Cosa farà la segreteria nazionale della Fiom, di recente rivoluzionata e “landinizzata” con l’estromissione di Sergio Bellavita, non è facile da prevedere. Da un lato sono obbligati ad andare all’eventuale tavolo convocato dal governo, visto che più volte avevano chiesto all’esecutivo di intervenire per riportare la Fiat al rispetto delle leggi dello Stato. Va però sottolineato che un simile intervento è stato sempre esplicitamente rifiutato proprio da Monti, con la motivazione ideologica che “un’impresa è libera”. Il fatto che il governo si muova soltanto adesso, dopo “la mossa” di Marchionne, prefigura comunque un tavolo a senso unico. Dove il “prendere o lasciare” sarà indicato fin dall’introduzione.
Dall’altro lato, però, la Fiom non può accettare un simile “compromesso verbale” (non “firma”, ma “accettazione”) senza perdere immediatamente buona parte della grande simpatia e consenso sociale che l’ha circondata negli ultimi due anni e mezzo. E’ una valutazione che ha anche implicazioni elettorali, perché non è affatto un mistero che la Fiom stia cercando sponde politiche a sinistra del Pd, nell’instabile mondo a cavallo tra grillini, “arancioni” e via dicendo.
Una partita dura e difficile, senza dubbio. Che rende più evidente la debolezza strategica della Fiom, categoria importante, centrale nello schieramento di classe di questi anni, conflittuale nella sua grande maggioranza (i “camussiani” non vanno oltre il 20%, mentre è rilevante anche la componente di sinistra Rete28Aprile, coordinata da Cremaschi e Bellavita), ma indebolita – al dunque – dall’appartenenza alla Cgil. Quello che era un punto di forza fino all’inizio del terzo millennio – far parte della più grande confederazione sindacale del paese – si è rivelato, soprattutto con le segreterie recenti di Guglielmo Epifani e Susanna Camusso, entrambi non per caso ex socialisti craxiani, un handicap politico e sindacale notevole. In guerra si direbbe “accoltellati alle spalle mentre si combatte contro nemici potentissimi”.

Ma riteniamo sia anche un problema di cultura politica, in cui si sono certamente formati i dirigenti più importanti della Fiom. Quella del forse migliore Pci, che era però e purtroppo per loro, il Pci. Cosa intendiamo dire? Che “i nemici” stanno sempre alla propria sinistra, mentre il focus strategico dell’azione è incentrato sull’”allargamento a destra”, sul compromesso con “i meno peggio” tra gli avversari. Il “compromesso storico” quarant’anni dopo…
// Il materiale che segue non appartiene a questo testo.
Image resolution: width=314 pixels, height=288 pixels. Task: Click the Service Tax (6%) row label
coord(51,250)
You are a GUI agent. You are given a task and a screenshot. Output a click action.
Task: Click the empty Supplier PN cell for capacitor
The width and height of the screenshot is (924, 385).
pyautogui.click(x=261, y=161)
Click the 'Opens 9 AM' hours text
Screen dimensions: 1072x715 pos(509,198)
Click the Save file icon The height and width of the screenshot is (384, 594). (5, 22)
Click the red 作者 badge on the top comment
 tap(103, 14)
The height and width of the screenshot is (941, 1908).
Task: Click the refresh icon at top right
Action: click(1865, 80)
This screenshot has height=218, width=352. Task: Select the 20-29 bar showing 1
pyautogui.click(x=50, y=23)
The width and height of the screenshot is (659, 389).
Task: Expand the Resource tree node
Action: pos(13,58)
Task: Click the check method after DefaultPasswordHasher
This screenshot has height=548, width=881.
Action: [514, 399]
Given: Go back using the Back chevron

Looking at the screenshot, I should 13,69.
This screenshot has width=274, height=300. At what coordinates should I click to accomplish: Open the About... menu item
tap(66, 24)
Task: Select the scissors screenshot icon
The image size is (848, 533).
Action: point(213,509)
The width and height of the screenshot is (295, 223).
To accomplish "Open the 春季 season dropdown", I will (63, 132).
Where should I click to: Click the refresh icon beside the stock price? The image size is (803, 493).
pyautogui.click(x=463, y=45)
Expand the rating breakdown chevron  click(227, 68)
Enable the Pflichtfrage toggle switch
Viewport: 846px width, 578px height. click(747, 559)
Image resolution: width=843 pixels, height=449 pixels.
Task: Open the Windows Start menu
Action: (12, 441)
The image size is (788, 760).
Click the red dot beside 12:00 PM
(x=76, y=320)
Una prospettiva allora fallimentare, non metabolizzata e sempre reiterata come un tic ideologico che prepara nuove sconfitte. Una prospettiva oggi addirittura annientata dal processo di costruzione autoritario dell’Europa iperliberista, che fa a pezzi il suo stesso “modello sociale”, distruggendo i “corpi intermedi” (partiti, sindacati, associazioni) che tenevano insieme “popolo” e istituzioni.

Monti si presenta dunque con una proposta che non si può rifiutare, esattamente come quella di Marchionne due anni e mezzo fa. E la Fiom è stretta tra una “trattativa” per la resa e il rilancio del conflitto su nuove basi. L’importanza della “cultura politica” si vede proprio nel momento di prendere decisioni da cui non si può tornare indietro.

E sbaglia chi pensa che sia soltanto un “affare della Fiom”. Comunque si chiuda questa partita, il risultato ricadrà su tutti noi.